Siempre puse como tu principal defecto lo frágil que sos. Frágil. En en sentido que todos conocemos. Y hasta lo digo con bronca, FRÁGIL, frágil de mierda...
Y tengo tantas ganas de llorar que no puedo siquiera escribir bien.
Después se me pasa, casi instantáneo. Vos no tuviste la culpa de nada. Nadie tiene la culpa cuando se trata de mierdas así, claro, y claro que tuviste la culpa, cómo no la vas a tener?, si no hubieras sido tan frágil ahora no estaría llorando.

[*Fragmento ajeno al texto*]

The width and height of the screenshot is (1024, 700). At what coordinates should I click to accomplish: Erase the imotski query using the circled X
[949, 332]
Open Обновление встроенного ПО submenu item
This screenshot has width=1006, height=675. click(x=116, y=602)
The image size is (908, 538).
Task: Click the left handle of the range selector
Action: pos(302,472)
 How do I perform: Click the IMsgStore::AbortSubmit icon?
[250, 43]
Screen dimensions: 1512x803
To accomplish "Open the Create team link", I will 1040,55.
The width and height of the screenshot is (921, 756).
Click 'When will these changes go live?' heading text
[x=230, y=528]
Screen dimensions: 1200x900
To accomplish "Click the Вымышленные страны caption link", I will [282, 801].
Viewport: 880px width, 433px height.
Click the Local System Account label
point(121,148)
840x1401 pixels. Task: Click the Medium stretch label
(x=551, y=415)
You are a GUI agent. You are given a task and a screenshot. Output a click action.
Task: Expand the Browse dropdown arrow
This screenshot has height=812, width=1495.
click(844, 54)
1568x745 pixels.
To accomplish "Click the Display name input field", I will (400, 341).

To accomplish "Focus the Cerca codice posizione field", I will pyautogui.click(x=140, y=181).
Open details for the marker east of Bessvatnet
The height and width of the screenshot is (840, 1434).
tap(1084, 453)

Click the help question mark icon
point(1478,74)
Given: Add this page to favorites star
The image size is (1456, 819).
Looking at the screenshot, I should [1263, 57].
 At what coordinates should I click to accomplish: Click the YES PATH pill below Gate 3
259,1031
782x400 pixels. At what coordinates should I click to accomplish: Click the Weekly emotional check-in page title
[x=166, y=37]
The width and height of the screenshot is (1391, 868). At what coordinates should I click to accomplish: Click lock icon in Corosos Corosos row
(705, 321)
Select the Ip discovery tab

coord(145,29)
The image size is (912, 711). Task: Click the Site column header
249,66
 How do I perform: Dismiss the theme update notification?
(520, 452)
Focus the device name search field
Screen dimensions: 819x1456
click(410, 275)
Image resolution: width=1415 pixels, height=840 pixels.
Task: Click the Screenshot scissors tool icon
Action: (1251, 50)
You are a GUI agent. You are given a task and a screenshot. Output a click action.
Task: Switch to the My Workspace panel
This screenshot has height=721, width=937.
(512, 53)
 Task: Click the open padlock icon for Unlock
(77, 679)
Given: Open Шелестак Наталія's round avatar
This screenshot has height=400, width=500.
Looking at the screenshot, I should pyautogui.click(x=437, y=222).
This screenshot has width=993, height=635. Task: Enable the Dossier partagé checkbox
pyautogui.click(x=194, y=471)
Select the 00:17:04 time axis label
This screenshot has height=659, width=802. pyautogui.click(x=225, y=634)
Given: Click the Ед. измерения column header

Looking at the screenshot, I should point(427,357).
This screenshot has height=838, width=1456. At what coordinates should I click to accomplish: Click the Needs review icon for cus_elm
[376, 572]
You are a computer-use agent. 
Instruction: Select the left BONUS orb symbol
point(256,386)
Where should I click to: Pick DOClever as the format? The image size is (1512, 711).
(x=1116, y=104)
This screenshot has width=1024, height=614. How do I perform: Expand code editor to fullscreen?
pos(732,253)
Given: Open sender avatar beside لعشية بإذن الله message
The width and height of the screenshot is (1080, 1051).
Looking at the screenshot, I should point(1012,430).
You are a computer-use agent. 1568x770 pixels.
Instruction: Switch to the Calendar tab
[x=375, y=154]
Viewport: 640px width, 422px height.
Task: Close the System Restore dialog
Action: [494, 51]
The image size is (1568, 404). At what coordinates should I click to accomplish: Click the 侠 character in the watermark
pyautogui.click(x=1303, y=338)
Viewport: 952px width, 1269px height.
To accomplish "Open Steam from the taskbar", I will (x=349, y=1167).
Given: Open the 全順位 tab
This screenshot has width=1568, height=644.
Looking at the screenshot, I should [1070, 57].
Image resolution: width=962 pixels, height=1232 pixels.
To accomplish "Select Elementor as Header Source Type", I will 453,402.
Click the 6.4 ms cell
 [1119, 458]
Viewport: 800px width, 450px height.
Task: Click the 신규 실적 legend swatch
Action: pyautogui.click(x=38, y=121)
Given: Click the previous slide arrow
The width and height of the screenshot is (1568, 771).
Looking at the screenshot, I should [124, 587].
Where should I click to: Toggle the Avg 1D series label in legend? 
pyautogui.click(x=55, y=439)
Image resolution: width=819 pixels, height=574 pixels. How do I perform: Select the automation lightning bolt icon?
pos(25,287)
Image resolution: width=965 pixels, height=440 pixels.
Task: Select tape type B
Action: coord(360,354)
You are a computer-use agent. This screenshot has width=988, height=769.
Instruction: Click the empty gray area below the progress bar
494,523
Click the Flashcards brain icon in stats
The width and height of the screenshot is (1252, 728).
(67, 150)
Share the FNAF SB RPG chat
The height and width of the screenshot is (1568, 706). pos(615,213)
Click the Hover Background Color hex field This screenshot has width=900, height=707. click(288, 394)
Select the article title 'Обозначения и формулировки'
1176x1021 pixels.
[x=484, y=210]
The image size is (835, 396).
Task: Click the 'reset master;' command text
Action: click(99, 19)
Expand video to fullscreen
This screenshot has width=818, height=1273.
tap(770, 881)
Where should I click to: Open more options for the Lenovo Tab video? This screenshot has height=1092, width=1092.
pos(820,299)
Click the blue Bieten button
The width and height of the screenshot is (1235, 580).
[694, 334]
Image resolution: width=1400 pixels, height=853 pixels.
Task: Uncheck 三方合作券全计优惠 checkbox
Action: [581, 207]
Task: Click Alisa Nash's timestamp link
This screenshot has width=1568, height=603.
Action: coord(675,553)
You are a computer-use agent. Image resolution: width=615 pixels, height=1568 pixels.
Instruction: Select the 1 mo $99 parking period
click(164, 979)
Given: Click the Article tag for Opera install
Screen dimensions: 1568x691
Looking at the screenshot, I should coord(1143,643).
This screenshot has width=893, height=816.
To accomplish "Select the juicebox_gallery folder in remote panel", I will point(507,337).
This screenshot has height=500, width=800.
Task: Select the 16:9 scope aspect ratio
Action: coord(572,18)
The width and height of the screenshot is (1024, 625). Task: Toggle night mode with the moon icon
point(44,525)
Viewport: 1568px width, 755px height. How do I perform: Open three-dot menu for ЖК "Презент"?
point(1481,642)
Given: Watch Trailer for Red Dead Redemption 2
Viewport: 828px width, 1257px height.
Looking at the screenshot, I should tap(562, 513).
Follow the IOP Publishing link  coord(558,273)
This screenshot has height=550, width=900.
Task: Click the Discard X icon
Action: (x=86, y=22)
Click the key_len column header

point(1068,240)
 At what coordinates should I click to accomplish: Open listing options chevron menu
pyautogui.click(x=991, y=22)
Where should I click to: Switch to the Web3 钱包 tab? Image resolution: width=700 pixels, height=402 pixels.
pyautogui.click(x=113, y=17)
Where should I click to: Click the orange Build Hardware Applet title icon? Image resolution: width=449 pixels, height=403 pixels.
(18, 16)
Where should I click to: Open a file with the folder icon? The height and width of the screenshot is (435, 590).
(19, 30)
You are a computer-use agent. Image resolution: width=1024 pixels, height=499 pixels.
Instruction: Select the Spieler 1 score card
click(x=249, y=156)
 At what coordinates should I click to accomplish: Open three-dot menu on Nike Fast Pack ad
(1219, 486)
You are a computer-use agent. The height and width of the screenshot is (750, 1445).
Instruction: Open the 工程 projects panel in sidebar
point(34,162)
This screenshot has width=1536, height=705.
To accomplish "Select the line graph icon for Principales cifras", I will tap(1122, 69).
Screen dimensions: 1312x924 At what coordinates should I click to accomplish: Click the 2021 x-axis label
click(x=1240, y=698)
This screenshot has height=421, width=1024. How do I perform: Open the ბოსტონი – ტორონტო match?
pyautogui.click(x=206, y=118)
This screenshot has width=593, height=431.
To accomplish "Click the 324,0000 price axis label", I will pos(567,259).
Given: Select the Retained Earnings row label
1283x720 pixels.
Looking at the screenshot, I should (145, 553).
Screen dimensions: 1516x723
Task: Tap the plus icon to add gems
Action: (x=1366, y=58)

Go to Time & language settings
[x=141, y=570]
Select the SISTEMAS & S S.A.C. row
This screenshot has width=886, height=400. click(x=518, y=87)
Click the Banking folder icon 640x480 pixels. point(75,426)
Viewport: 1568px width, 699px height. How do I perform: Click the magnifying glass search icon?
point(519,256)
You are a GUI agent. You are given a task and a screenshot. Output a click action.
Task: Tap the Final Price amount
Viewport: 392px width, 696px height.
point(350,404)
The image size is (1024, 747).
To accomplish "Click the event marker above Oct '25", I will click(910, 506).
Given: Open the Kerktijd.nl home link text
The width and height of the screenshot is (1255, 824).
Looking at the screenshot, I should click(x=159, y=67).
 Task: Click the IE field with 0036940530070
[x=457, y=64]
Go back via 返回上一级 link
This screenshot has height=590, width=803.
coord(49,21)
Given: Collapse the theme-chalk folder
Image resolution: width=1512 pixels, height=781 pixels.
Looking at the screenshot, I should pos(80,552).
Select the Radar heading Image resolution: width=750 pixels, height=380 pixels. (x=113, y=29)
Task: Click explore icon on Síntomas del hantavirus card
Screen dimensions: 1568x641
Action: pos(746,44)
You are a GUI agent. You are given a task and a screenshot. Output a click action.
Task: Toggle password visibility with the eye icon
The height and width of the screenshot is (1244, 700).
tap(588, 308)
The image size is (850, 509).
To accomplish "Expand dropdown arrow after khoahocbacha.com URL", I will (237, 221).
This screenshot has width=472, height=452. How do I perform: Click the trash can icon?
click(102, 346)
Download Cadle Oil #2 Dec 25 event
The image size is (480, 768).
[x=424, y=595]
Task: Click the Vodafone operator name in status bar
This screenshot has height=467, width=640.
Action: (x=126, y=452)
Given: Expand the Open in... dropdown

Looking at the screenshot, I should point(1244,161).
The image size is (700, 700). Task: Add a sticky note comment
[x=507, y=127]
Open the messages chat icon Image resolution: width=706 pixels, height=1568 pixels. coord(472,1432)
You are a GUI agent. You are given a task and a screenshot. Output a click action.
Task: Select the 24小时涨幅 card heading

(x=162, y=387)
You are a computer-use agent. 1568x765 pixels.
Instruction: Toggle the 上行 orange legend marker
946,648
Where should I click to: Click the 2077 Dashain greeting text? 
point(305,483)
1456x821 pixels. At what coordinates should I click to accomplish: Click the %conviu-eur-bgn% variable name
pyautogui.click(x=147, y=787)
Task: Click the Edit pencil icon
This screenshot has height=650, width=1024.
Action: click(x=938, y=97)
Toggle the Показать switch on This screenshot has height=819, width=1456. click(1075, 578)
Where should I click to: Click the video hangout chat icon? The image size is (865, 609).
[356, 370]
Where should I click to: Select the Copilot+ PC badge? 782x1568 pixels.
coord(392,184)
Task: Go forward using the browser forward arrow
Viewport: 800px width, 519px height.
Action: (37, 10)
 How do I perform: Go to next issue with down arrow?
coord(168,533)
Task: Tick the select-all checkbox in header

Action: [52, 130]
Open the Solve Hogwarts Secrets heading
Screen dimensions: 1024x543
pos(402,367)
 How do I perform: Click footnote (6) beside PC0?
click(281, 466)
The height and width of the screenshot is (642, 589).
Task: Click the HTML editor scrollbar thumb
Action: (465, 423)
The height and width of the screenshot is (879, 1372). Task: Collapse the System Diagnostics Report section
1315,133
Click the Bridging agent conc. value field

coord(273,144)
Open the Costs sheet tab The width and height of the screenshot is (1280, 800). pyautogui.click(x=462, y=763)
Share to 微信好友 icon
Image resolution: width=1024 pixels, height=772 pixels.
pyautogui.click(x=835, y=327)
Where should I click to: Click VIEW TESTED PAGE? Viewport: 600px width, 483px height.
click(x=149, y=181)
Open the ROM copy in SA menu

Frágil. Y aún así sos tan feliz. Somos tan felices.
Qué va a pasar el día que decida dejar de tenerte el bastón?.
Según mis firmes y elaboradas teorías (elaboradas por el tiempo, y no por la calidad, son un asco, pero llevan años sosteniendose solas) me voy a caer también. Nos vamos a caer juntos.
Intenté. Intentamos. Buscando vaya a saber uno qué otras cosas lejos de vos.
Lejos de vos. No digas nada, y estás buscando un lugar donde estar, qué esperás encontrar si en las sombras andás?. Y en las sombras brillás. Y CÓMO BRILLÁS! Hijo de puta.
Desde pendeja que tengo estos arranques de odiar a todo el mundo para terminar demostrándolo en un abrazo lleno de lágrimas. Me pasó con mis viejos millones de veces. Entonces no entiendo quién es más frágil.
Vos no tuviste la familia que tengo yo.
Vos ahora vas a venir a preguntarme que me pasa, a dejar de lado todo lo que estás haciendo para terminar de decirme que nunca vamos a ser la pareja perfecta, y demás frases lindas de libros que te presté para que leas y que nunca me devolviste, y chistes, y "te tenías que venir a vivir acá para recuperar tus cosas, yo te lo dije".
Y abrazos.
Sobre todo.
Y a la noche el que va a llorar vas a ser vos, preguntando por qué mierda todo es tan complicado, preguntandome como si yo tuviera las respuestas por qué mierda estoy acostada ahí diciendote que todo va a estar bien, y pidiendote que cantes mientras desafino tus guitarras.
Me quiero con vos, siempre. Todo lo demás no importa.